Palestinians in Israel have many individual rights as citizens but these rights are usually subservient to, and therefore negated by, the national rights exclusively enjoyed by the Jewish majority. This is true for all the major issues of citizenship. Because they have national rights, Jews enjoy privileges regarding immigration; access to key resources like land; financial benefits, including employment, derived from Israel’s all-encompassing view of security; assistance from international Zionist organizations like the Jewish National Fund; and so on.

The implicit message of our platform of a state for all its citizens was that, given the reality that we are a Palestinian minority living in a Jewish state, our first priority must be to demand both individual and national rights.

This is why we are a nationalist party – not in a chauvinistic sense but because we recognize that there can be no hope of equality for us in a Jewish state unless we advance our own national rights, strengthen our national identity, and create and develop our own national institutions. This is a vital way of modernizing our society and confronting traditional tribal and sectarian divisions that Israel is keen to exploit through its policy of “divide and rule”.

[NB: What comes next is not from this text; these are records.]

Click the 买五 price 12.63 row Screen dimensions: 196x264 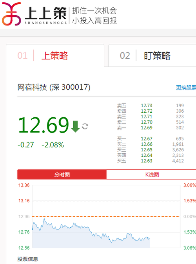pyautogui.click(x=151, y=161)
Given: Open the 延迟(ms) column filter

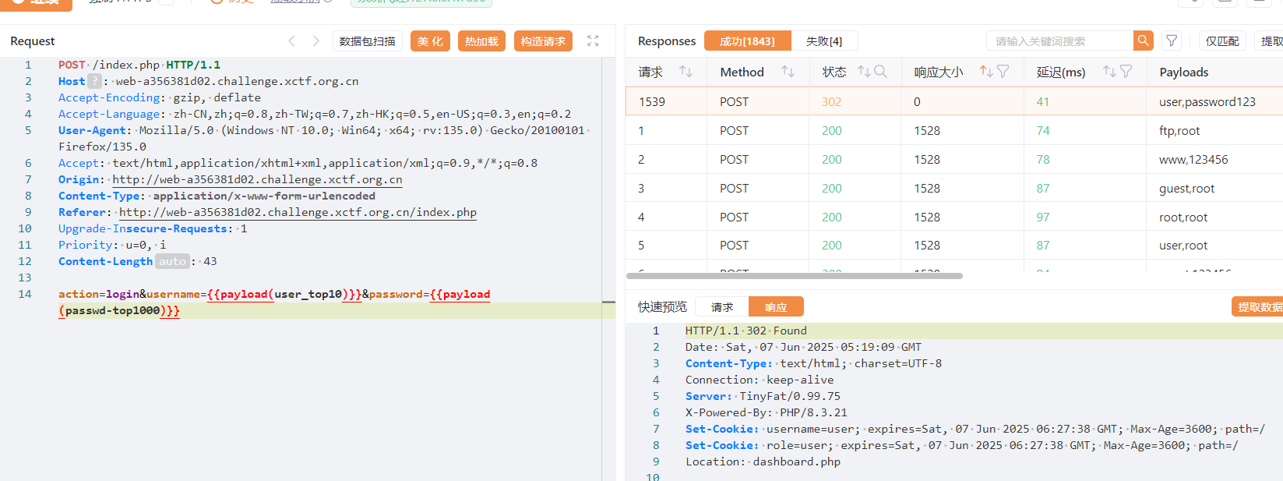Looking at the screenshot, I should pyautogui.click(x=1126, y=72).

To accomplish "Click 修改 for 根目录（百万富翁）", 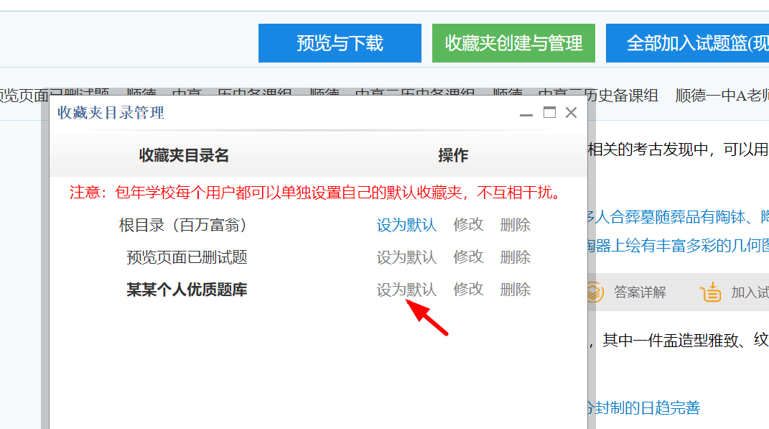I will (x=468, y=225).
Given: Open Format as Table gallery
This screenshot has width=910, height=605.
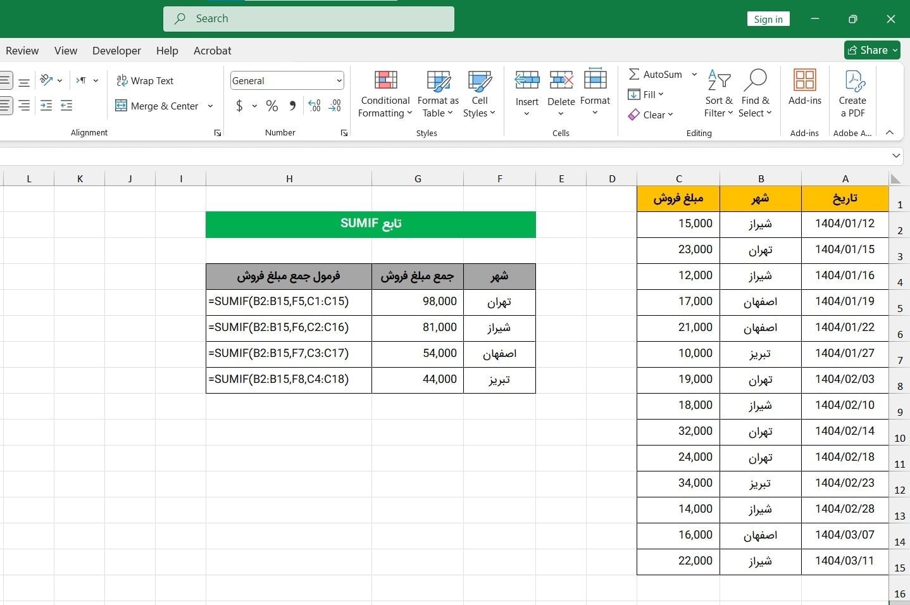Looking at the screenshot, I should [438, 81].
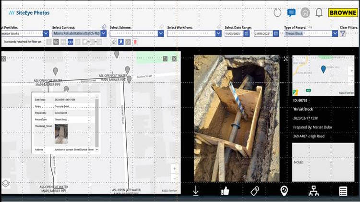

Some of us in the party were skeptical from the start both about the Oslo process – I personally never gave up on one democratic state and so preferred not to run for the Knesset myself – and about it being possible to reform the Jewish state. We assumed it would never sanction such a challenge. But for those members, including myself, the goal of the struggle itself was to clarify these matters, forcing the state of Israel to reveal its true nature through its need to retaliate against our legitimate and democratic demands.

Our party’s first leader, Azmi Bishara, for example, used his position in the Knesset to transform what was a predominantly Zionist chamber into an arena of ideological confrontation. It was through his being in the Knesset that he was able to expose the inner contradictions of the Jewish state as a source of the structural discrimination against Palestinians in Israel.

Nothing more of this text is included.